たとえばこんな間桐の話
日曜の朝っぱら。
テレビ画面に映るは戦隊物やら魔法少女物やらといった、お子様向けの番組で。
それらが終わって子供達が論じるのはその在り様。そして各々の主張である。
「爆発は男のロマンなんだよ!!お前の見てる魔法少女モノだって、肉弾戦っぽい事やってるじゃないかー」
「さぶみっしょなるのばーりーとぅーどは乙女のたしなみなんだよ、お兄ちゃん!!」
「マジでか!!乙女こええ!!」
「いやそのりくつはおかしい」
「いいじゃないかよ兄貴、夢があって!!」
「夢なのか今の会話が……」
「つーか何でそんな死んだ目してんだよ、もー……」
酒の飲みすぎかよ、いや寝不足だよ、寝ろよ!!そんな遣り取りをする大人二人に子供達が気付き、寄っていく。
そして名乗りとかいいよな!!じゃあ気合入れる為にもやってみようぜ!!そんなどうしてこうなった、的な会話の流れのもとに。
「間桐たるものっ!!」
白髪の男性が、集中線でも出しそうな勢いで拳を握り締める。着物の裾がはためいた。
「くすくす笑ってぇ!!」
その勢いを受け継ぐ様にして、幼い顔に勝気そうな笑みを浮かべながら、実に楽しそうに少年が叫ぶ。同じく着物の裾がふわふわ揺れた。
「ごーごー♪」
締めにくるは少女の可愛らしい声。こちらも楽しそうに微笑みながら、握り込んだ小さな拳を天へ向かって突き上げる。当然の様に着物の裾がリボンと共に跳ね上がった。
「ああっ私の台詞が無いっ!?」
そこで完結し完成してしまったその光景に、嘆きの言葉と共にショックを受ける涙目の中年男性。やはり着物の裾を無駄に翻して。
「こんなんで泣くなよ親父ー」
「酒ばっか飲んでるから情緒不安定になんだよ、兄貴は」
「お父さん、大丈夫?」
「私の味方が義理の娘のみだと……!!」
呆れる他二名とは違い、よしよしと少女に頭を撫でられ慰められ、その事実に戦慄する中年男性。

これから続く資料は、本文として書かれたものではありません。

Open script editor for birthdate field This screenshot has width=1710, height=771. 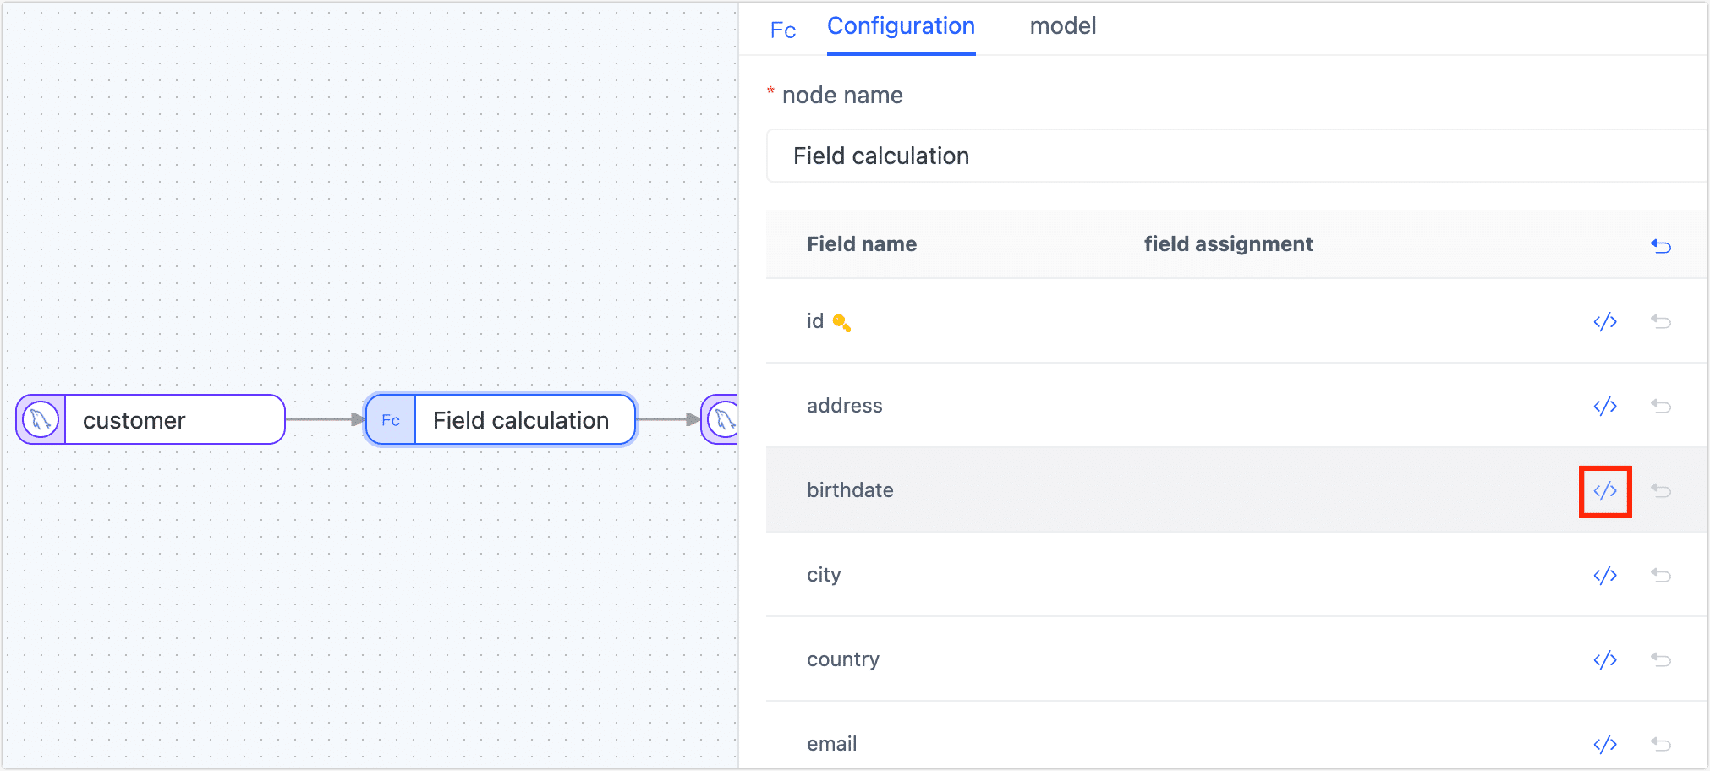coord(1604,491)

「そして私はその中にも入れないというのですね……畜生」
更にその後ろで、宙に半身を浮かばせた鎧騎士がぼそりと嘆く。
「ハブにされる駄犬が一匹……ふっ」
「僕の義妹が犬に対して隠す気も無く黒い件」
「間桐は逞しくないとダメなんだぞー」
「ううっ……その優しさが身に染みます……兜脱ぎますから直に頭撫でてくれませんか」
「いや、実に逞しいぞその駄犬」
何だかんだと仲良し家族な面々を遠巻きに。
「……ふ、ふんっ、寂しくなんかないぞ……ワシには蟲達がおるでな……」
見るからに寂しそうな老人が、強がる様に呟いていた。
──現在間桐邸に住む面々は、人間四名と英霊一体、蟲爺一匹。
そんな間桐家は約一匹を除き、随分と楽しそうだった。